Judge Eaton’s orders were designed to prevent unequal treatment among companies that paid the same invalidated duties. The court had previously pressed customs officials to explain why the government could not design a broader repayment system once the Supreme Court had ruled the tariffs unlawful. The judge also required senior customs officials to account for the pace of repayments and the technical work needed to process claims.

Customs authorities have already started issuing refunds through a dedicated system known as CAPE, built within the Automated Commercial Environment platform. The process requires importers and customs brokers to identify qualifying entries and submit data for recalculation. Refunds already paid run into the tens of billions of dollars, though many claims remain pending because of entry status, missing payment information, technical constraints and unresolved legal questions.

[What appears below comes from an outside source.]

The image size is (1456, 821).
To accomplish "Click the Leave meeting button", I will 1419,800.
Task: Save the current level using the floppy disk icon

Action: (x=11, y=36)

The litigation stems from tariff measures imposed under IEEPA, a 1977 law designed to let presidents respond to unusual and extraordinary foreign threats. The administration used that statute to justify global and country-specific tariffs, including measures tied to fentanyl, trade imbalances and broader import policy. The Supreme Court’s majority found that the statute did not clearly authorise tariffs, treating duties as a power that belongs to Congress unless lawmakers delegate it in explicit terms.

The ruling left the administration with narrower trade tools, including tariff authorities under laws such as Section 122 of the Trade Act of 1974 and Section 232 of the Trade Expansion Act. Those statutes carry their own limits and procedures, making them less flexible than the emergency powers approach the White House had used for sweeping measures.

Businesses affected by the tariff programme include retailers, manufacturers, logistics groups, consumer goods importers and smaller firms that rely on overseas supply chains. For large companies, refunds could influence pricing, margins and inventory strategy. For smaller importers, delayed repayments could affect cash flow, particularly where duties were paid months before the Supreme Court ruling and later passed through only partly to customers.

The appeal also raises a broader constitutional issue over judicial remedies. Universal injunctions have drawn scrutiny across policy areas, with administrations of both parties arguing that single judges should not grant nationwide relief beyond the parties before the court. Importers counter that customs administration depends on uniform treatment and that a tariff declared unlawful should not be repaid only to companies with the resources to sue.